■ EXERCISE TASKS
A. In the mailing-list reply below, list the patch titles that appear under "Vernon Yang (4):".
B. Transcribe the mailing-list reply below from "Again, this really" up to and including "performance tests again.".
C. Write the next part of the mailing-list reply below, picking up after its final line.

■ TEXT BLOCK
◇ ◇ ◇
Again, this really should have been an RFC, a 'TODO' section shouldn't exist in
a non-RFC series.

>
> Thank you very much for your comments and discussions.
>
> [1] https://lore.kernel.org/linux-mm/20241030083311.965933-1-gutierrez.asier@huawei-partners.com
> [2] https://lore.kernel.org/linux-mm/20251026100159.6103-1-laoar.shao@gmail.com
> [3] https://lore.kernel.org/linux-mm/20260127024421.494929-1-roman.gushchin@linux.dev
> [4] https://github.com/vernon2gh/app_and_module/tree/main/mthp_ext
>
> V1 -> V2:
> - Rebase on mm-new, run all performance tests again.
> - Register eBPF programs only when no mthp_ops exists in all sub-cgroup, do not
>   destroy the cgroup hierarchy property.
> - Fix newly created cgroups silently bypass the hierarchical BPF mTHP policy.
> - Fix bpf_mthp_choose() UAF due to improper SRCU locking.
> - Add bounds check in bpf_cgroup_stall() and fix return type to u64.
> - Check cgroup_psi() return value.
> - Fix spurious mTHP fallback during initial cgroup scan due to zero-init
>   info->stall.
> - Fix info->order being set to 0 when no processes are running in the cgroup.
> - Fix Compilation fails when CONFIG_CGROUPS=y && CONFIG_PSI=n.
> - Fix NULL pointer dereference of st_link.
> - FIx infinite loop in trigger_scan() when read() returns an error.
> - Fix integer overflow in FROM_MB() macro.
> - Fix setup_psi_trigger() fail, but masks the error code.
>
> V1 : https://lore.kernel.org/linux-mm/20260503165024.1526680-1-vernon2gm@gmail.com/

All well and good, but I don't see any actual review there, another reason to
send this kind of thing as an RFC first please :)


>
> Vernon Yang (4):
>   psi: add psi_group_flush_stats() function
>   bpf: add bpf_cgroup_{flush_stats,stall} function
>   mm: introduce bpf_mthp_ops struct ops
>   samples: bpf: add mthp_ext
>
>  MAINTAINERS                     |   3 +
>  include/linux/bpf_huge_memory.h |  52 +++++
>  include/linux/cgroup-defs.h     |   1 +
>  include/linux/huge_mm.h         |   6 +
>  include/linux/psi.h             |   5 +
>  kernel/bpf/helpers.c            |  34 ++++
>  kernel/cgroup/cgroup.c          |   2 +
>  kernel/sched/psi.c              |  34 +++-
>  mm/Kconfig                      |  14 ++
>  mm/Makefile                     |   1 +
>  mm/bpf_huge_memory.c            | 168 ++++++++++++++++
>  samples/bpf/.gitignore          |   1 +
>  samples/bpf/Makefile            |   7 +-
>  samples/bpf/mthp_ext.bpf.c      | 148 ++++++++++++++
>  samples/bpf/mthp_ext.c          | 339 ++++++++++++++++++++++++++++++++
>  samples/bpf/mthp_ext.h          |  30 +++
>  16 files changed, 836 insertions(+), 9 deletions(-)
◇ ◇ ◇
■ PROVIDED MATERIAL
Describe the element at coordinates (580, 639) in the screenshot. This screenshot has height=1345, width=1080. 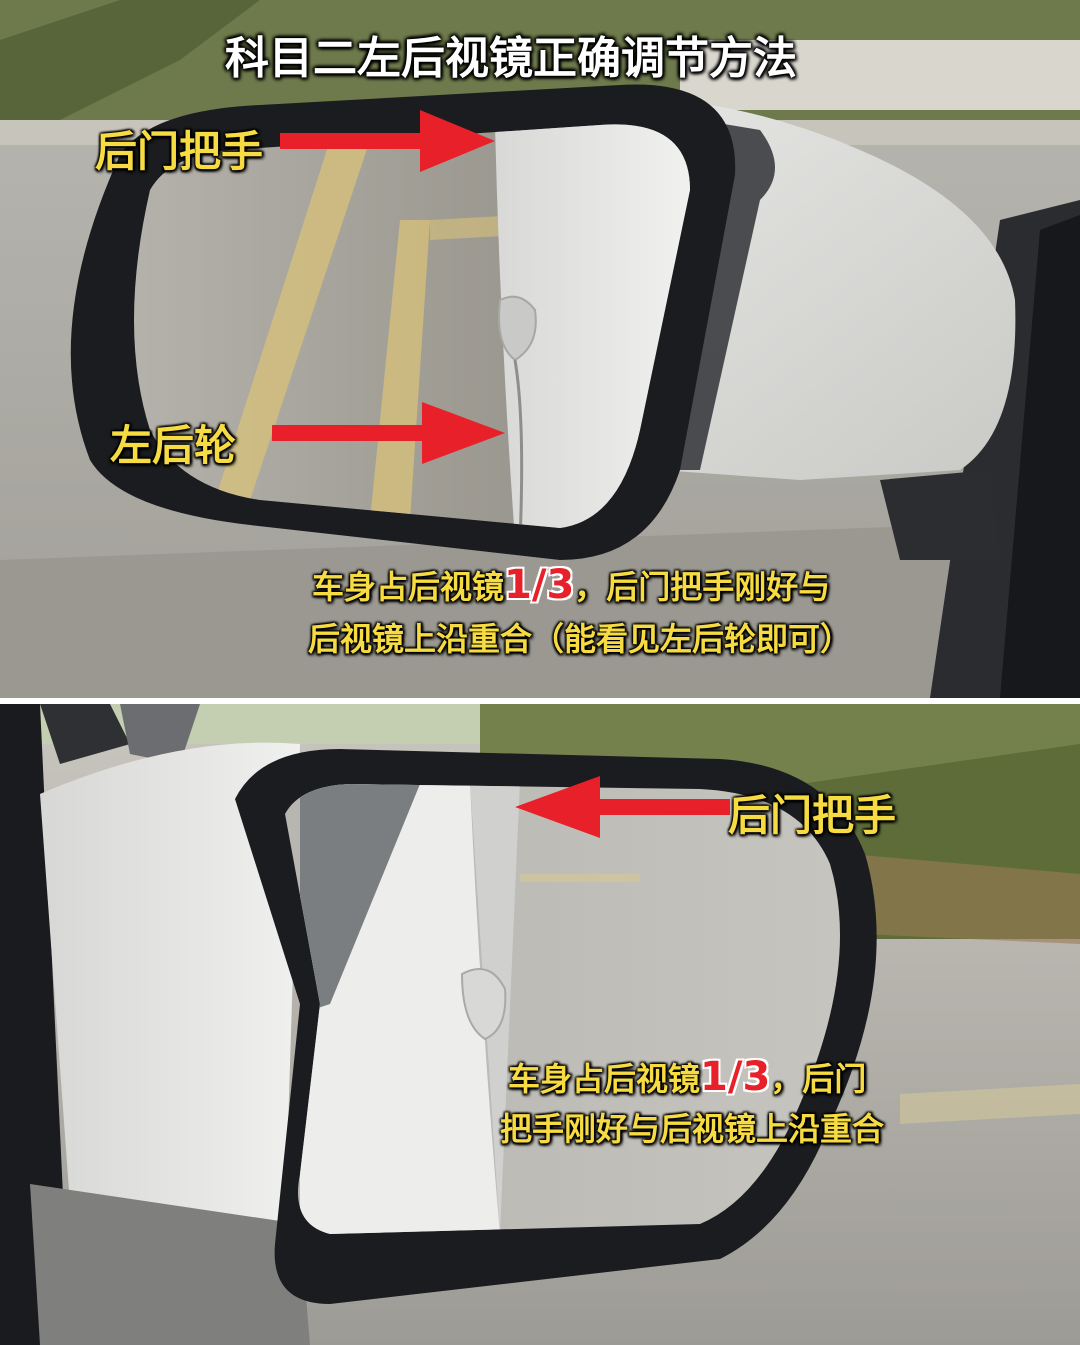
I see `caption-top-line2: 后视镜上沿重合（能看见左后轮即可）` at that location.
◇ ◇ ◇
■ EXERCISE ANSWERS
A.
psi: add psi_group_flush_stats() function
bpf: add bpf_cgroup_{flush_stats,stall} function
mm: introduce bpf_mthp_ops struct ops
samples: bpf: add mthp_ext

B.
Again, this really should have been an RFC, a 'TODO' section shouldn't exist in
a non-RFC series.

>
> Thank you very much for your comments and discussions.
>
> [1] https://lore.kernel.org/linux-mm/20241030083311.965933-1-gutierrez.asier@huawei-partners.com
> [2] https://lore.kernel.org/linux-mm/20251026100159.6103-1-laoar.shao@gmail.com
> [3] https://lore.kernel.org/linux-mm/20260127024421.494929-1-roman.gushchin@linux.dev
> [4] https://github.com/vernon2gh/app_and_module/tree/main/mthp_ext
>
> V1 -> V2:
> - Rebase on mm-new, run all performance tests again.

C.
>  create mode 100644 include/linux/bpf_huge_memory.h
>  create mode 100644 mm/bpf_huge_memory.c
>  create mode 100644 samples/bpf/mthp_ext.bpf.c
>  create mode 100644 samples/bpf/mthp_ext.c
>  create mode 100644 samples/bpf/mthp_ext.h
>
> --
> 2.53.0
>
Re: [PATCH v2 0/4] mm: introduce mthp_ext via cgroup-bpf to make mTHP more transparent
Posted by Lorenzo Stoakes 1 month ago
On Fri, May 08, 2026 at 04:15:04PM +0100, Lorenzo Stoakes wrote:
> Thanks for the series, but overall it's got to be no to this until THP and mTHP
> are in more stable shape.
>
> And this is an RFC, you're trying to make really fundamental changes here, it's
> almost... rude to do that out of the blue non-RFC'd (unless you're a maintainer
> perhaps).
>
> Right now the THP code base is a total mess and mTHP support is not even
> properly merged yet (khugepaged support outstanding).
>
> BPF interfaces are permanent, we've tried the 'experimental' thing before, it
> doesn't work and we'll not be able to yank it later.
>
> I've said it before, but we really truly need to get THP into better shape
> before we can tolerate large new changes, let alone an user-exported interface.
>
> So can we defer this until we're in better shape, and then send that as an RFC
> first please?

Yeah on second thoughts, NACK and don't send this series again please.

I was already annoyed you'd send something this invasive and massive without an
RFC, but you've also ignored the feedback we gave to the last THP BPF series
while ostensibly claiming to have taken it into account.

And then... I mean seriously... _shamelessly_ trying to take control away from
THP maintainers and reviewers who work bloody hard for this community by parking
code that changes mTHP behaviour in an entirely distinct and unrelated
MAINTAINERS section...!

There's a biweekly THP cabal meeting which you didn't raise this in, you didn't
bring this up at any conference, you didn't send an RFC.

You've sent it too before we even have mTHP khugepaged support merged... or have
really stabilised on how mTHP is supposed to work overall.

And also I have made it really abundantly clear that I want to see the technical
debt _paid down_ before we add anything else major.

And as if that wasn't enough, AI review is finding endless problems with this
series on top of all that.

This is NOT how to engage with upstream. Again, please don't send any more
revisions of this.

And next time _engage with the community_ before proposing something this big. A
[DISCUSSION] email, or an RFC, or in a meeting or at a conference, or even
off-list or on-list mail, something.

Lorenzo
Re: [PATCH v2 0/4] mm: introduce mthp_ext via cgroup-bpf to make mTHP more transparent
Posted by Vernon Yang 1 month ago
On Sat, May 9, 2026 at 12:05 AM Lorenzo Stoakes <ljs@kernel.org> wrote:
>
> On Fri, May 08, 2026 at 04:15:04PM +0100, Lorenzo Stoakes wrote:
> > Thanks for the series, but overall it's got to be no to this until THP and mTHP
> > are in more stable shape.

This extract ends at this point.